I've been trying to figure out just what, precisely, is going on there, but I am hampered by the fact that music theory is one of the very few things that absolutely will not stick to my brain. Although I technically know how written music works, I am functionally illiterate, and do all of my musicking by ear. (I'm decently good. The photographic memory is also phonographic. It gives me guff when I try to compare dissimilar waveforms, but I can match my own voice to the playback inside my head.) Wikipedia is no help; I have no initial understanding of any of the concepts or jargon to use as a foothold. I know the standard Western musical scale, and I'm reasonably okay when they talk about time signatures and flats and sharps, but then they start going into majors and minors and intervals and at that point it's just purple monkey dishwasher flargle boof. As far as my brain is concerned, a "fifth" is the appropriate size of liquor bottle to bring to the party.
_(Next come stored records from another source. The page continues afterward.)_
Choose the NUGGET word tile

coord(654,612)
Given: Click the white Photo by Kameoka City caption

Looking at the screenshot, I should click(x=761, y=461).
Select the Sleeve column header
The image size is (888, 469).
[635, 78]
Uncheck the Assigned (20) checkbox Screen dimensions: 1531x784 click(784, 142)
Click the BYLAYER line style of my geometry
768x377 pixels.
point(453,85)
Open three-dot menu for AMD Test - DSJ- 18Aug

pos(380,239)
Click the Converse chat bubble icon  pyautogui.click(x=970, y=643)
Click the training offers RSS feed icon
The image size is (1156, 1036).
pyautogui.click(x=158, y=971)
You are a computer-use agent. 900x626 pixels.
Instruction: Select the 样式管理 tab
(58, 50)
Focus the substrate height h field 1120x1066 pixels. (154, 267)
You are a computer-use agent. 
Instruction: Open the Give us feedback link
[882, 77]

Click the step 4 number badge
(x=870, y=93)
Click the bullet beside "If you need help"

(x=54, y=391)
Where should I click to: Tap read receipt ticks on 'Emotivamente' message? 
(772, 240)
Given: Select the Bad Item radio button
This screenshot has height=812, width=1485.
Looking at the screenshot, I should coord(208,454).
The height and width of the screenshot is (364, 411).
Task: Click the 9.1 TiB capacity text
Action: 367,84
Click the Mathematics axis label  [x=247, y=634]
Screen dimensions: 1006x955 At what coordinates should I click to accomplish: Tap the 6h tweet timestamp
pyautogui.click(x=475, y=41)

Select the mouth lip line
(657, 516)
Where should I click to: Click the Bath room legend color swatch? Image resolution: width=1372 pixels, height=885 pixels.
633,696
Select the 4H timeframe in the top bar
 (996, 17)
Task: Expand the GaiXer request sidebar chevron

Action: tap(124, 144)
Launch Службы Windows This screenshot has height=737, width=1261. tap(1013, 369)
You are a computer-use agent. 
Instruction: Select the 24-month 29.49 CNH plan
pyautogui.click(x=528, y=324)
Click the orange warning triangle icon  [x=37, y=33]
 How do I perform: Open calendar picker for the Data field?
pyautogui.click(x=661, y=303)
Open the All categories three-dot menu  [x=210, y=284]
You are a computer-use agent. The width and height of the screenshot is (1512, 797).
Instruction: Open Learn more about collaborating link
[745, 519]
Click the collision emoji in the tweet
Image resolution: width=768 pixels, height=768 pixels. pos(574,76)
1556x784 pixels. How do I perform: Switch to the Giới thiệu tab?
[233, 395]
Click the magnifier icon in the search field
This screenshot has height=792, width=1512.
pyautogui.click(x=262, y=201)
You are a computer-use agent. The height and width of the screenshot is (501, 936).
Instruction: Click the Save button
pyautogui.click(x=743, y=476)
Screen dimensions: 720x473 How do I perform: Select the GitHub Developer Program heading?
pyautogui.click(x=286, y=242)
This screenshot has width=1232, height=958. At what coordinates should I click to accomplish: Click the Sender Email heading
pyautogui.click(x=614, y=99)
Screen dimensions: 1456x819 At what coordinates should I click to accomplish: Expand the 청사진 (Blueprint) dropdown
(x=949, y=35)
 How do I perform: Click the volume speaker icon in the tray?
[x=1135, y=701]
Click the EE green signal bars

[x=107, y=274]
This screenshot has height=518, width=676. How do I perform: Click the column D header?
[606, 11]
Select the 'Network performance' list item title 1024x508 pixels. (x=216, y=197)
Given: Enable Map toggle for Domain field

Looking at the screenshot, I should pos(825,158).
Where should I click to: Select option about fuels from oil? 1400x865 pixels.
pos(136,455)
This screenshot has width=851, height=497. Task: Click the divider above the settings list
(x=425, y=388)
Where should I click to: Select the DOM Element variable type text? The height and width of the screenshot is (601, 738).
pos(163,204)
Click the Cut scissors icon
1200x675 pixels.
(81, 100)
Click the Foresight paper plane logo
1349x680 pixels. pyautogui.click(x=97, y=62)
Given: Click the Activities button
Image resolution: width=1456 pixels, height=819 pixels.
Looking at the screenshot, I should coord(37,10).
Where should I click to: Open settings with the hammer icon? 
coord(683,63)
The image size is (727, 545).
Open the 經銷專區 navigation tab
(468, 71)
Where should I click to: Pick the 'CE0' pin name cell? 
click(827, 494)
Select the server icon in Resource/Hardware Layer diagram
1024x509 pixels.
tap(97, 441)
The only thing I am sure of is that the vocal line he sings live only makes sense because it is somehow derived from the original, probably via some kind of common algorithm that I have absorbed just enough of to know it sounds 'right' and not like utter tunelessness. (n.b. -- This implies he has playback running in his head for context, and that he assumes the audience does as well, which may or may not be true.) If anyone can explain this algorithm to me, or at least give me the correct term to Google so I can be confused while staring at the right Wikipedia page, I'd be ever so grateful.
I think just "harmonizing." https://www.quora.com/How-does-someone-learn-how-to-sing-harmony looks as though it might be useful.
ReplyDeleteWell, yes; harmonizing is how you construct the second (and subsequent) vocal lines in a duet. I have the nagging feeling that that specific kind of close harmony is a particular style with particular rules and a particular name, though. I recognize it as that specific thing when I hear it, and also recognize when I'm hearing someone do a kind of harmony that isn't that, which makes me suspect that it is an entity of its own, if that makes any sense. I just don't know what it might be called, and I don't know enough about how to technically describe what is happening to get at it via Google Fu.